STATED GOAL
Copy the following lines exactly as they appear.

##### MATERIAL FOR THIS TASK

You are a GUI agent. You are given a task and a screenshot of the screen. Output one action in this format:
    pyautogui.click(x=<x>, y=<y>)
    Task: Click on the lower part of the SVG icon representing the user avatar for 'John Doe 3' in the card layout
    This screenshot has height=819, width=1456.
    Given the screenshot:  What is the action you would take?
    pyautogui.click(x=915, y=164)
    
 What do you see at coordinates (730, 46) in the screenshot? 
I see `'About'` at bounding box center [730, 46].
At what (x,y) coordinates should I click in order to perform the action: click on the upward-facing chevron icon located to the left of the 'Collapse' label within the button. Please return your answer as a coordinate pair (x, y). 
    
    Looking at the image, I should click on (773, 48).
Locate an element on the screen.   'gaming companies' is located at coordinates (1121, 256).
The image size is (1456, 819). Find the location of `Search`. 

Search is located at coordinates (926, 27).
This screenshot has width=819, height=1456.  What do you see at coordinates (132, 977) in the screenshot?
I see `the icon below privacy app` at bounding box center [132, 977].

##########

RESPONSE TO THE TASK
You are a GUI agent. You are given a task and a screenshot of the screen. Output one action in this format:
    pyautogui.click(x=<x>, y=<y>)
    Task: Click on the lower part of the SVG icon representing the user avatar for 'John Doe 3' in the card layout
    This screenshot has height=819, width=1456.
    Given the screenshot:  What is the action you would take?
    pyautogui.click(x=915, y=164)
    
 What do you see at coordinates (730, 46) in the screenshot? 
I see `'About'` at bounding box center [730, 46].
At what (x,y) coordinates should I click in order to perform the action: click on the upward-facing chevron icon located to the left of the 'Collapse' label within the button. Please return your answer as a coordinate pair (x, y). 
    
    Looking at the image, I should click on (773, 48).
Locate an element on the screen.   'gaming companies' is located at coordinates (1121, 256).
The image size is (1456, 819). Find the location of `Search`. 

Search is located at coordinates (926, 27).
This screenshot has width=819, height=1456.  What do you see at coordinates (132, 977) in the screenshot?
I see `the icon below privacy app` at bounding box center [132, 977].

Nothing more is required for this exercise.